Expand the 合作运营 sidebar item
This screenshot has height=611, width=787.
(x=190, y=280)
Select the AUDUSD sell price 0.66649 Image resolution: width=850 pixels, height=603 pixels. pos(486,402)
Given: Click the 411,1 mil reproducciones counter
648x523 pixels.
------------------------------------------------
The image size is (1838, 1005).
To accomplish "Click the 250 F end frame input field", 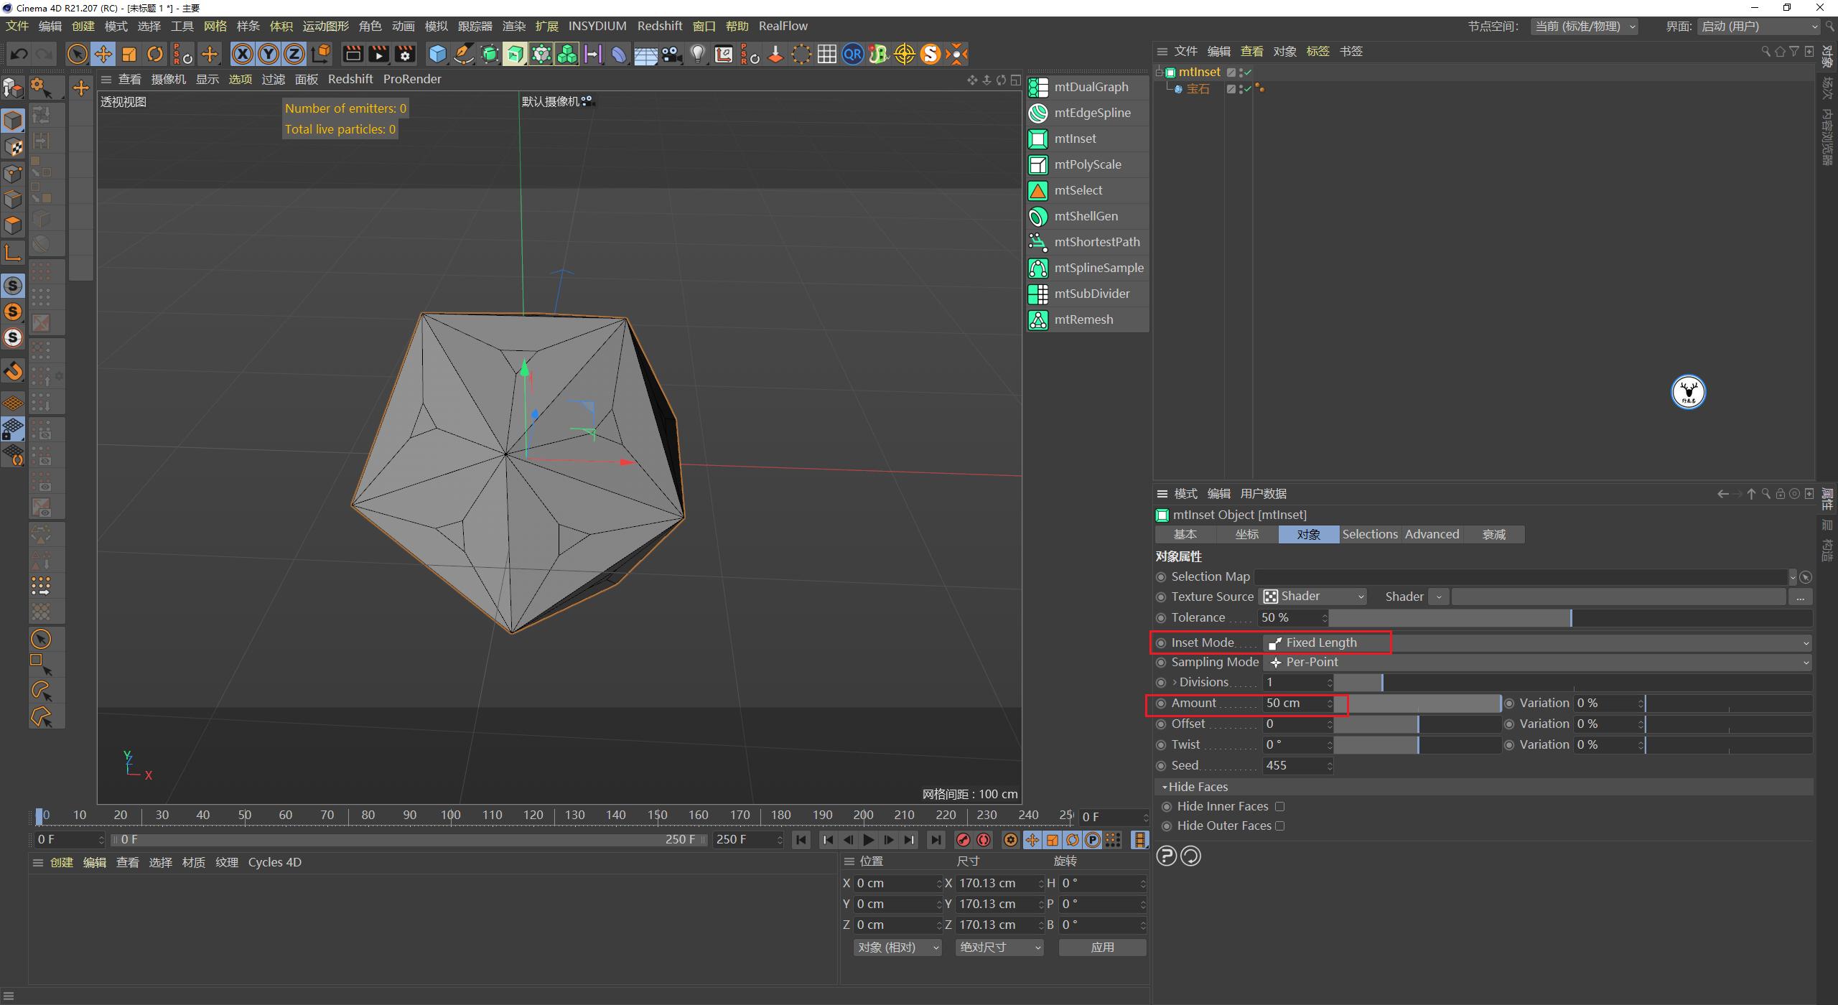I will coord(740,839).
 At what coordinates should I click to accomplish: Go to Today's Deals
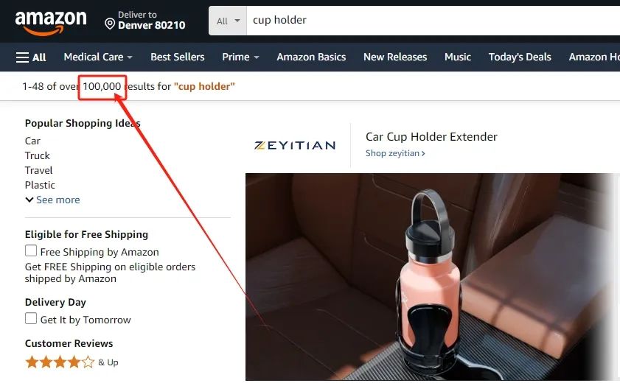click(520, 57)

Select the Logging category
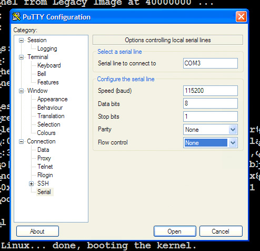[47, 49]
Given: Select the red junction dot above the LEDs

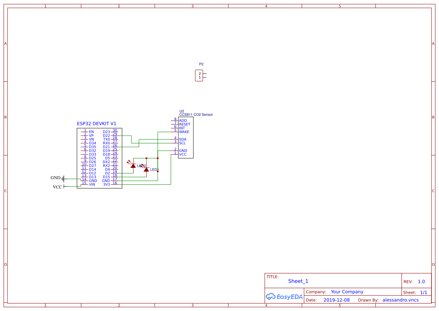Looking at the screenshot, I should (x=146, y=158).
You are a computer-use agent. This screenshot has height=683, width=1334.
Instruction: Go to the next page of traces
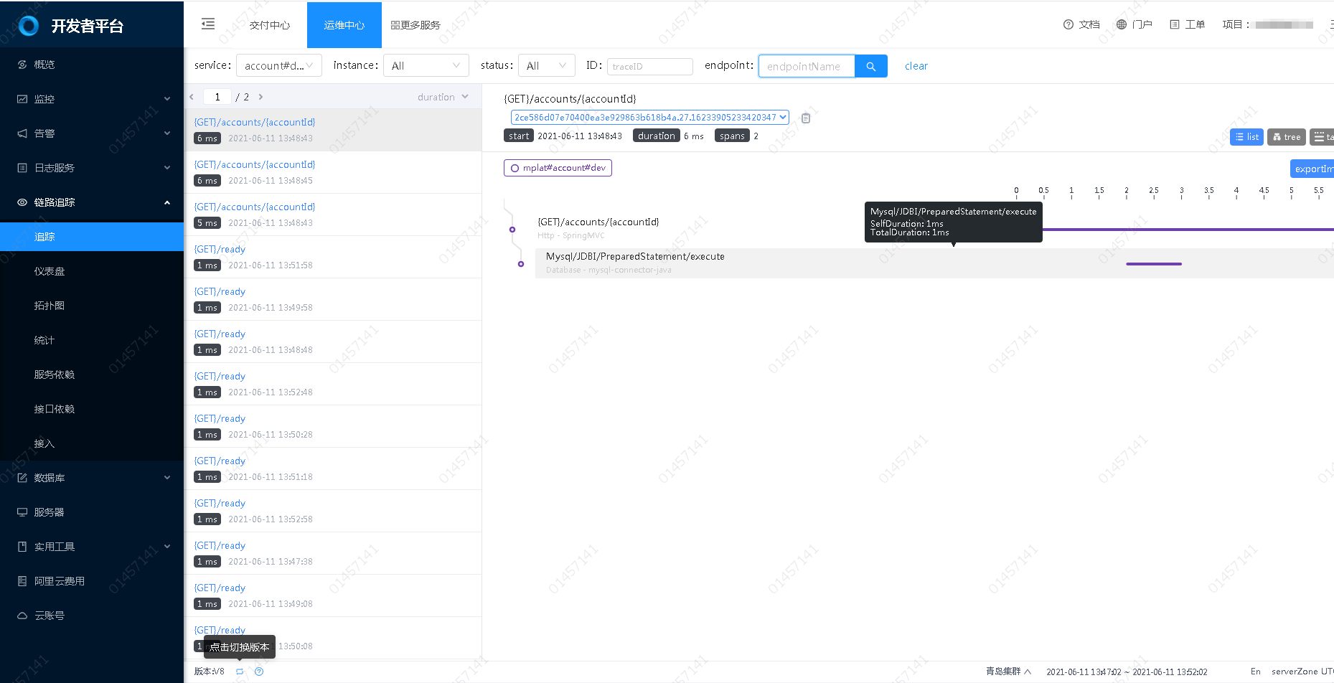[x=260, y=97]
------------------------------------------------
* Direction
Reproduce, word for word, the lines of the data above that start with the one containing "Select the AUDUSD" and run through the one containing "648x523 pixels.", and give nothing else.

* Solution to the exercise
Select the AUDUSD sell price 0.66649 Image resolution: width=850 pixels, height=603 pixels. pos(486,402)
Given: Click the 411,1 mil reproducciones counter
648x523 pixels.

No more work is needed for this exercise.